28-)Alev

553 58 22
                                    

Yeni bölüüm!

Bir çift yeşil göz gözlerimde kalmaya devam ederken yardım çığlıkları kulaklarımda uğulduyordu. Yeşil gözler gecenin karanlığına karışıp koyu bir renk almaya başladığında beni hızlıca belimden kaldırdı ve saniyeler içinde yataktan kalktı. Kısa bir an ne yapacağını bilemez gibi adımları birbirine karışsa da sonrasında odanın kapısına doğru ilerlerledi. Aklına bir şey gelmiş gibi aniden durup bedenini bana doğru çevirdi ve işaret parmağını uyarı dolu bir şekilde doğrulttu.

"Aylin evde kalıyorsun." bir şey söylememe izin vermedi ve ahşap kapının metal kolunu çevirip odadan hızlıca çıktı. Ayak sesleri merdivene ilerledi ve daha sonra da dış kapının çarpılma sesi kulaklarıma ulaştı.

Sadece birkaç saniye odanın içindeki masa saatinin sesini ve kalbimin gürültülü ritmini bastıran bağırışları dinledim sonrasında ise hızlıca ayağa kalktım. Vurulan bacağıma yüklenmemeye özen göstererek odadan çıktım. Bu sırada Evrim'in ve Elliot'un kaldığı odanın kapısı aralandı ve Evrim hızlı adımlarla yanıma yaklaştı.

"Neler oluyor?" Gözlerimi kahverengi gözlerine dikip "Başkanın evi yanıyor." diye açıkladım.
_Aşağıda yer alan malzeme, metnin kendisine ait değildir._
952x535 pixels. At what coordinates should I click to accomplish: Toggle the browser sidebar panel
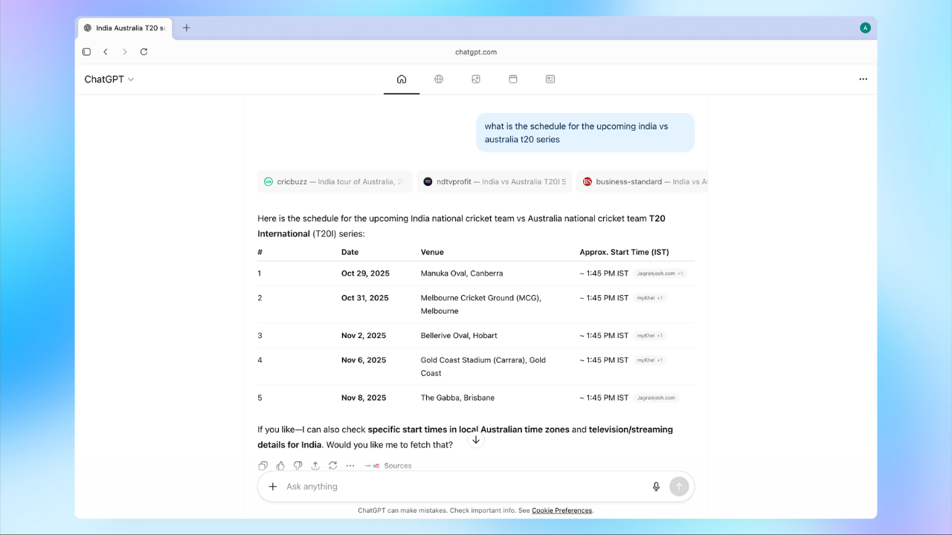pyautogui.click(x=86, y=52)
Sesimde içimdeki korkuyu bastırmaya çalışan bir sakinlik vardı.

"Gitsek iyi olacak." dedi Evrim ve merdivenleri hızlı adımlarla indi.

"Evde olduğunuzu bilmiyordum." Jack'in sesi aşağıdan geliyordu, kendisini göremiyordum çünkü dikişleri zorlamamak için basamakları işkence verici bir yavaşlıkla iniyordum.
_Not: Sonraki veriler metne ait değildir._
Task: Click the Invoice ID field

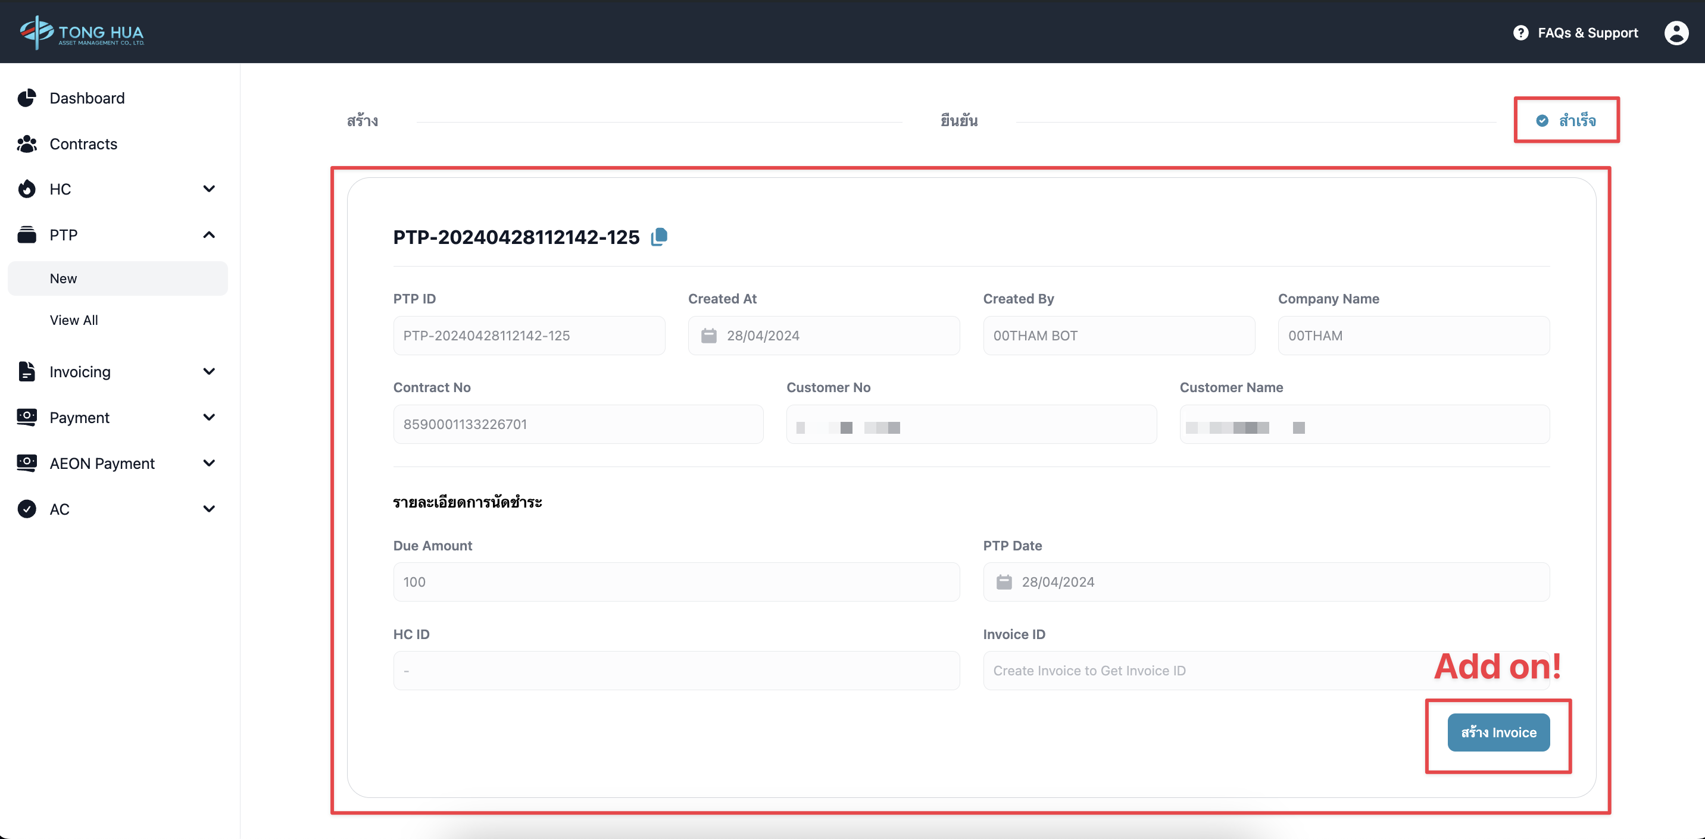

Son basamağı da indikten sonra renkli askıdan ceketini alan Jack bana ters bir bakış attı. "Bizimle gelmeyi düşünmüyorsun değil mi?" diye sordu, aslında sorudan çok böyle olması gerektiğini belli eden bir ses tonuyla söylemişti. Gözlerimi devirirken bileğimdeki tokayla saçlarımı sıkıca bağladım.

"İdare edebilirim." dediğimde bir an itiraz edecek gibi oldu fakat Evrim buna izin vermeyerek kolumdan tutup "Gidelim haydi" dedi.

"Kıvanç ve Elliot nerede?" diye sordum dış kapıdan çıkarken.

Jack geceye karışan ve karanlık gökyüzünü delip geçen kızıl alevlere gözlerini çevirirken "Kuzey onları alıp evden çıktı." diye açıkladı. Gri duman ciğerlerime sızarken etraftaki insanların telaşlı çığlıkları kulaklarıma ulaşmaya devam etti.

Başkanın evi kaldığımız evin birkaç metre ilerisindeydi ve kalabalık net bir şekilde görülüyordu. İnsanlar kovalarla su taşıyor ve yangını söndürmeye çalışıyordu. Küçük çocuklar ağlıyordu ve neredeyse tüm halk sokağa dökülmüştü.

Adımlarımızı biraz daha hızlandırıp kalabalığa karıştığımızda bir el bileğime dokundu.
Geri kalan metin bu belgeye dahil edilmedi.